The EU has no problem creating time for further Brexit talks but the UK must present a credible alternative to the backstop at those negotiations, the Tanaiste has said.
Irish Foreign Affairs Minister Simon Coveney insisted the EU would negotiate five days a week if required.
On a visit to Helsinki yesterday he made clear the bloc would only accept changes to the withdrawal agreement if the UK presents a workable alternative to the backstop – something he said is yet to materialise.
The backstop, which offers an insurance policy to avoid a hard Irish border after Brexit, is the main obstacle to securing a deal.
Mr Coveney said it would not “fly” for the UK to ask the EU to accept the removal of the backstop on the promise of an alternative that had not emerged.
“I don’t think there’s any problem from an EU perspective in terms of making time available for negotiations,” he said.
“We all want to try to resolve these issues, we want to find a way of getting a deal that the UK is happy with and that the EU is happy with and can accept, too.

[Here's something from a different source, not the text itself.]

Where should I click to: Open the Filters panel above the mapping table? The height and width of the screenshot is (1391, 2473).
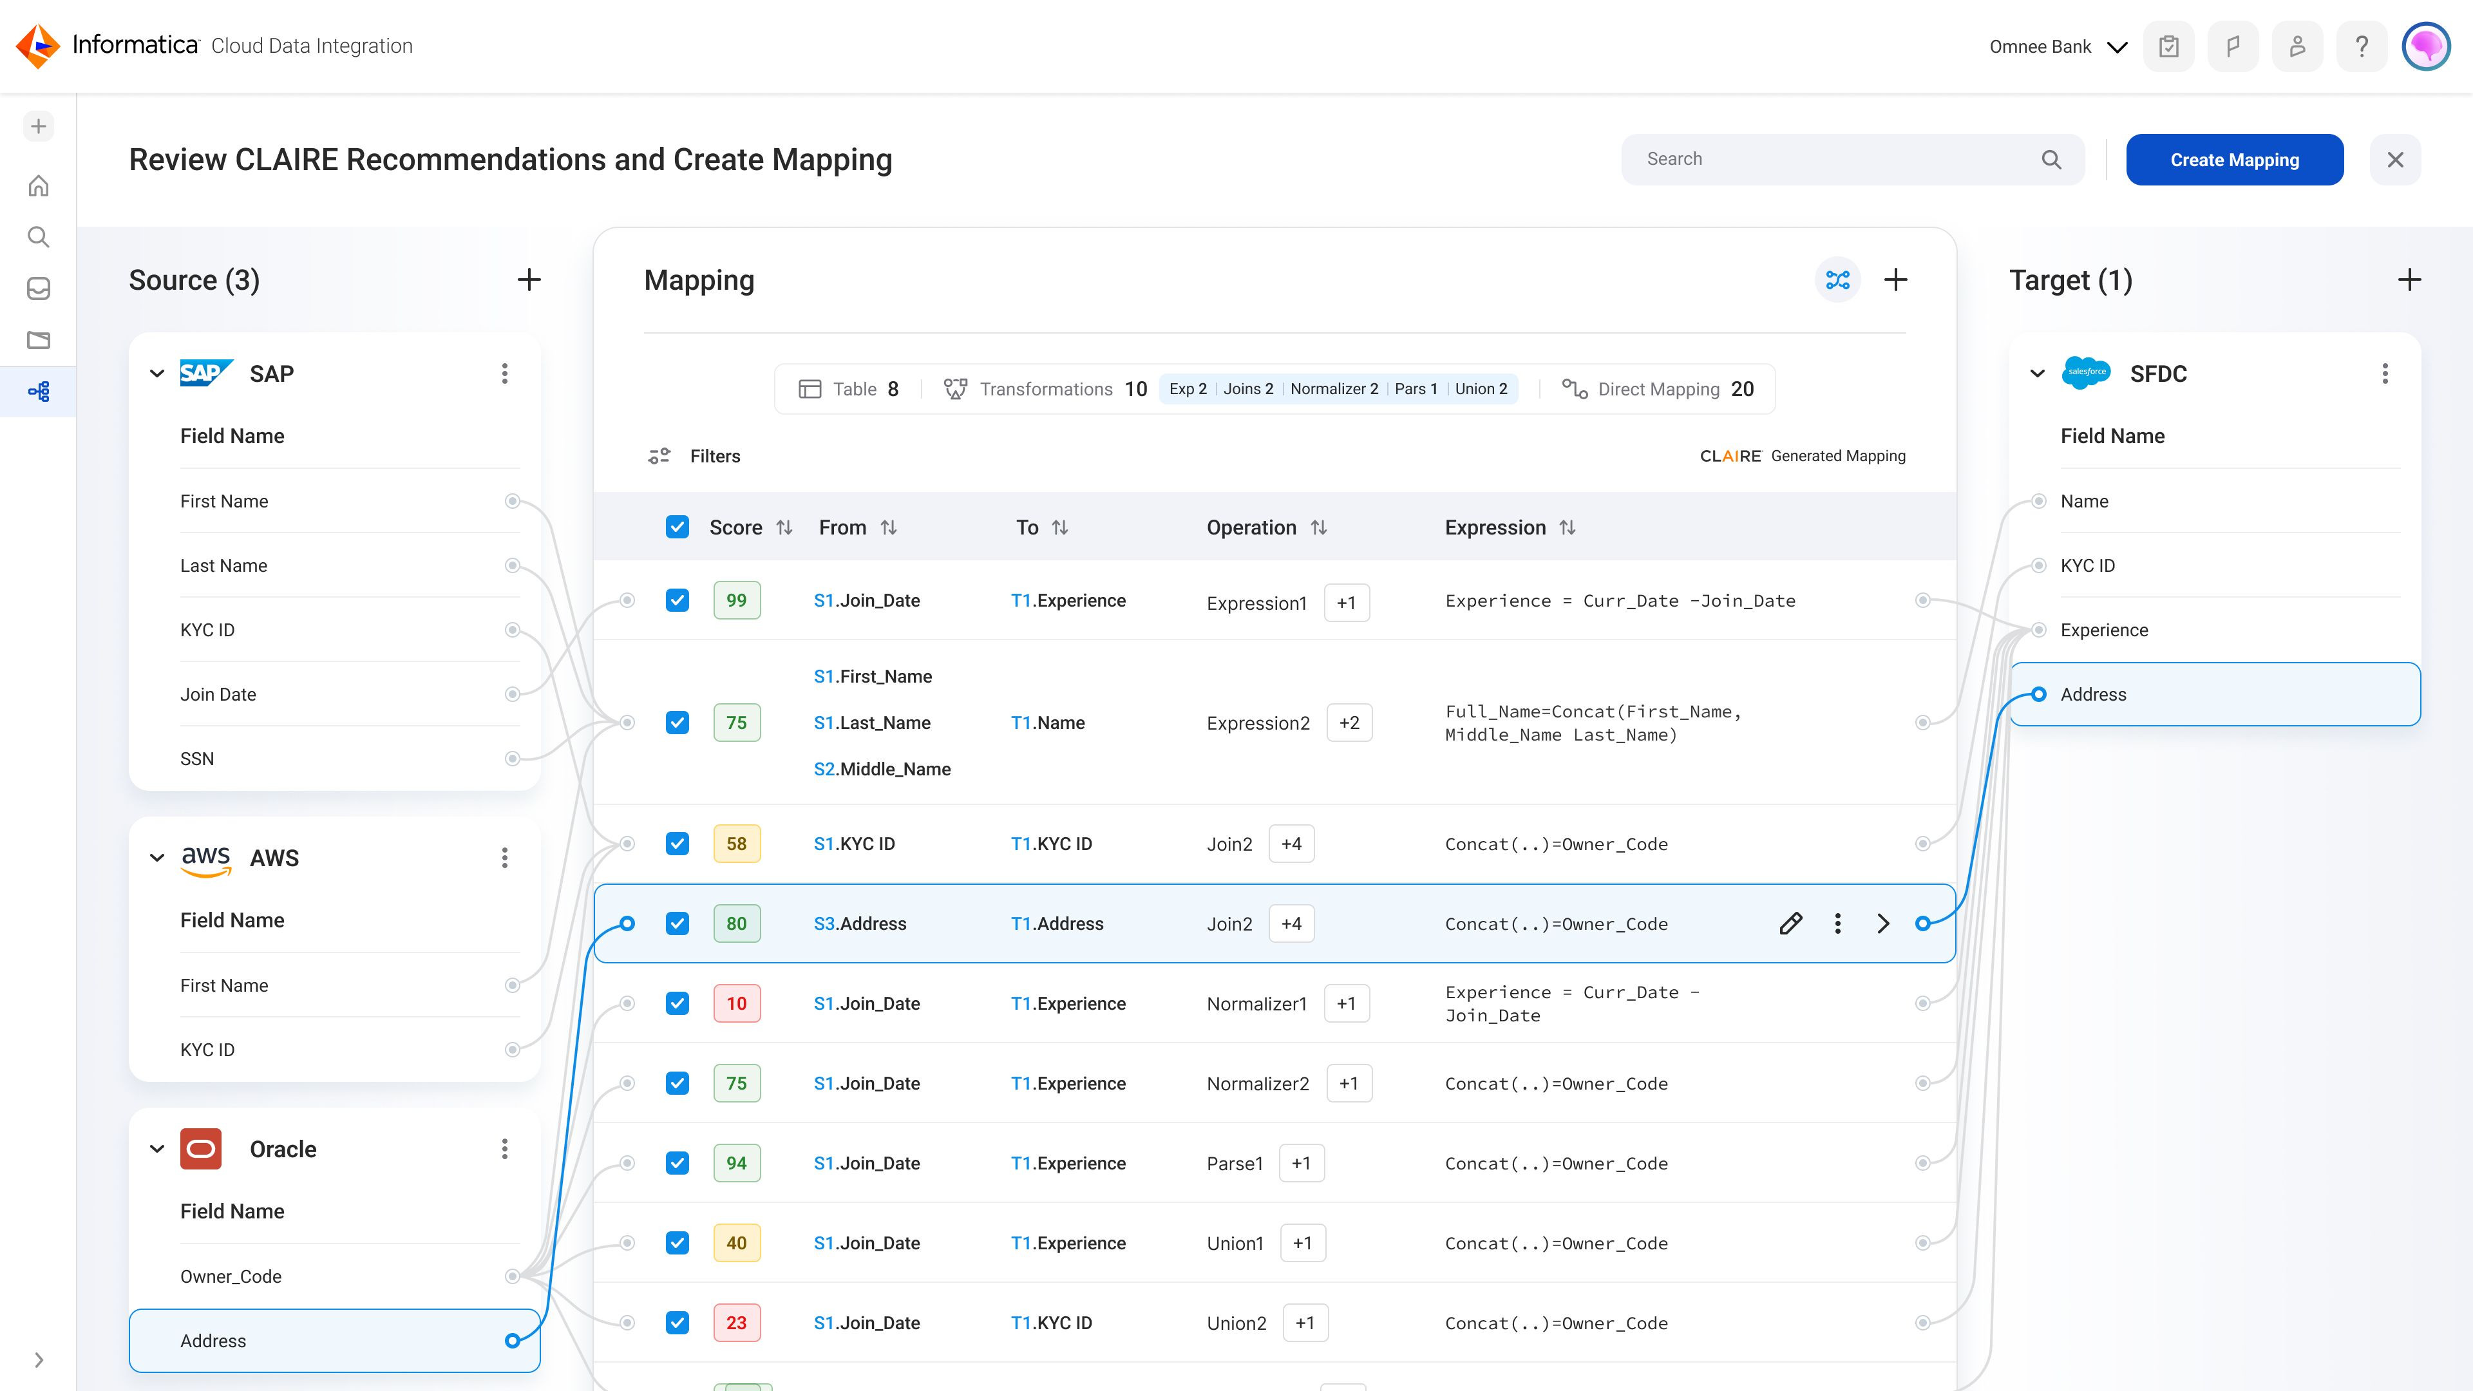pyautogui.click(x=694, y=456)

There is no country that wants a deal more than Ireland.
“We want to get a deal that manages a sensible Brexit, that moves us into a transition period that gives us time and space to work out a future relationship.
“But that deal has to be based on the withdrawal agreement and it has to be consistent with that, and if the UK wants to remove an element of the withdrawal agreement they have to acknowledge that causes problems and they have to propose alternatives that can solve those problems, certainly in the case of the backstop.”
On Boris Johnson’s suggestion of negotiations for two days a week, Mr Coveney said: “I’m sure if he wanted five days of negotiations a week, the EU would be okay with that.
“Michel Barnier is there as the chief negotiator for that purpose, he has a team that’s ready to go.
“We all want to get a deal but at the moment nothing credible has come from the British Government in the context of an alternative to the backstop.
“If that changes, great. We’ll look at it in Dublin, but more importantly it can be the basis of a discussion in Brussels, but it’s got to be credible.
“It can’t simply be this notion that: ‘Look, we must have the backstop removed and we’ll solve this problem in the future negotiation, without any credible way of doing that’. That’s not going to fly and I think it’s important that we are all honest about that.
“We have always said if there are alternatives to the backstop that do the same job, then let’s hear them and if we can work out a deal on that basis, so be it.
“But what we will not do in Ireland, and I believe there is strong solidarity across the EU on this, we will not allow a really important element of the withdrawal agreement to be removed – i.e. the backstop, which solves a difficult problem, albeit on a temporary basis – and for that to be replaced with something that doesn’t stand up to scrutiny and is simply a promise that we’ll do our best to solve the problem, but not explain how.
“That is not an approach that either Ireland or the EU will support.”